▸ **Problem description**
Wherever the word "Show" turns up in a line of the entries, copy that line.

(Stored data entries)
● ● ● ● ●

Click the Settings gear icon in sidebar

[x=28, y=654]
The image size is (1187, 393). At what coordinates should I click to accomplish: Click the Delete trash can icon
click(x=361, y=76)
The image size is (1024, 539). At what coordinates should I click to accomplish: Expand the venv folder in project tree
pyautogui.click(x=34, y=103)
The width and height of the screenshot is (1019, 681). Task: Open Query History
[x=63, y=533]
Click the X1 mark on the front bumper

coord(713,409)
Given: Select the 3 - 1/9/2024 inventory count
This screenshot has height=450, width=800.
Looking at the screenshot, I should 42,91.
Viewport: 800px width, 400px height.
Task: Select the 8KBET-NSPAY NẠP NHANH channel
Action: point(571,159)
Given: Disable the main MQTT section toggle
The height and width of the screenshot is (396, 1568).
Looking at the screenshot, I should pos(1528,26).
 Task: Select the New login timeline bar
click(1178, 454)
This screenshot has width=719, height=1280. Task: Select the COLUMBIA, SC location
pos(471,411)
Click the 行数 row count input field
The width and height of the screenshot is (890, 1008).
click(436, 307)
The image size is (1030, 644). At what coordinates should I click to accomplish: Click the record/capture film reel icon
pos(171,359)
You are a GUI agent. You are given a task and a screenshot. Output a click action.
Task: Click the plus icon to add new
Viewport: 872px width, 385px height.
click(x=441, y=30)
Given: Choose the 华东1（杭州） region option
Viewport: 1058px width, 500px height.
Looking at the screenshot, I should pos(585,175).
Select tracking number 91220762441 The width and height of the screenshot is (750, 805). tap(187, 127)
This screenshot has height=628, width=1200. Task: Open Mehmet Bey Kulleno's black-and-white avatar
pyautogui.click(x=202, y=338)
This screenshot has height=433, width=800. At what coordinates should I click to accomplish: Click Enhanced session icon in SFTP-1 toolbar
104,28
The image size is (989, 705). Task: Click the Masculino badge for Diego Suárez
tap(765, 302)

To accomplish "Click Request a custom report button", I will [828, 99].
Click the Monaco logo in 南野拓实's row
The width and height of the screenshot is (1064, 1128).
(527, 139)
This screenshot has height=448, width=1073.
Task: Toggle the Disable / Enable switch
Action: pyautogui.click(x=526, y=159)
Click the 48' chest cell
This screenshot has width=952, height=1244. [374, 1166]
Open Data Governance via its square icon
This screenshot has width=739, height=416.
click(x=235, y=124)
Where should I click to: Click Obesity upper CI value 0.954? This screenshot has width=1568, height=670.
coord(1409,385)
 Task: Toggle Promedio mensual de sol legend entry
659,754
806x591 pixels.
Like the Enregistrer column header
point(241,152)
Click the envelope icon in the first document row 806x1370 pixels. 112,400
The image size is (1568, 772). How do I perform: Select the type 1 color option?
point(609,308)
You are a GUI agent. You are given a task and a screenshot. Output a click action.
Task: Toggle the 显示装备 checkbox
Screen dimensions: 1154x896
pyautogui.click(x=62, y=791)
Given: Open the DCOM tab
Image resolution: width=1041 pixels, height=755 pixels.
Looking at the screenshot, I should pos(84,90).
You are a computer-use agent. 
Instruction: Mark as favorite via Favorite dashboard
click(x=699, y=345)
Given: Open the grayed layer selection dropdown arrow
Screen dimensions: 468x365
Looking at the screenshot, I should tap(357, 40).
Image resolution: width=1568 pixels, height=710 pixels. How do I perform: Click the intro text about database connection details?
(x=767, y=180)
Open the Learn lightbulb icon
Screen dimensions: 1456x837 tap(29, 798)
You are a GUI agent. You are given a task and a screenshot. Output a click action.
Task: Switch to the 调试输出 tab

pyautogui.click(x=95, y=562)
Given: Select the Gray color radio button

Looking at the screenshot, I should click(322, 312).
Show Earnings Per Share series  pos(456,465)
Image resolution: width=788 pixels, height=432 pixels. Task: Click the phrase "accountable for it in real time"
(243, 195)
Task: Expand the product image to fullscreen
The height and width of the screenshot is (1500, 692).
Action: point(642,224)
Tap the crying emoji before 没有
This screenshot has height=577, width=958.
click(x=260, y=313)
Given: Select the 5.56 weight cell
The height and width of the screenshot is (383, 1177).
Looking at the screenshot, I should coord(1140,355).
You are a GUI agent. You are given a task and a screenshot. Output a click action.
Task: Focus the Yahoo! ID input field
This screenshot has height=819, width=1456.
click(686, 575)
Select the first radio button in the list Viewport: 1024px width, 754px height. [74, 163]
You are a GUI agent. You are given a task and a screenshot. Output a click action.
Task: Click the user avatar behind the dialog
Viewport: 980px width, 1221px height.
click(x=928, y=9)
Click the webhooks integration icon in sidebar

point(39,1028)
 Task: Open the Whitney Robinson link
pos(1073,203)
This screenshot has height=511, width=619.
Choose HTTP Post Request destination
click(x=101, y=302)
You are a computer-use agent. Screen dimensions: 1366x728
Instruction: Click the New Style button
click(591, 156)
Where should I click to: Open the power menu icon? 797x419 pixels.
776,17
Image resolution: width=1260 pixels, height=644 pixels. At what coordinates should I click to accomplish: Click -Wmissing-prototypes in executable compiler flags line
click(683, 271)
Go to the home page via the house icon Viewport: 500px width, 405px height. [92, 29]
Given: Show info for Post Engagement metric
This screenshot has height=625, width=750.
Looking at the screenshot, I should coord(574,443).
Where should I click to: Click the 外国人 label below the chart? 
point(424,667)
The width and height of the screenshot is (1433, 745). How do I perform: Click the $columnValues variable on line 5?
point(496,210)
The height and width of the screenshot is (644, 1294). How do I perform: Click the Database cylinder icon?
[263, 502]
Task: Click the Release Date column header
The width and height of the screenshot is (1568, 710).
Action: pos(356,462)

● ● ● ● ●

▸ **Solution for this problem**
Show Earnings Per Share series  pos(456,465)
Given: Show info for Post Engagement metric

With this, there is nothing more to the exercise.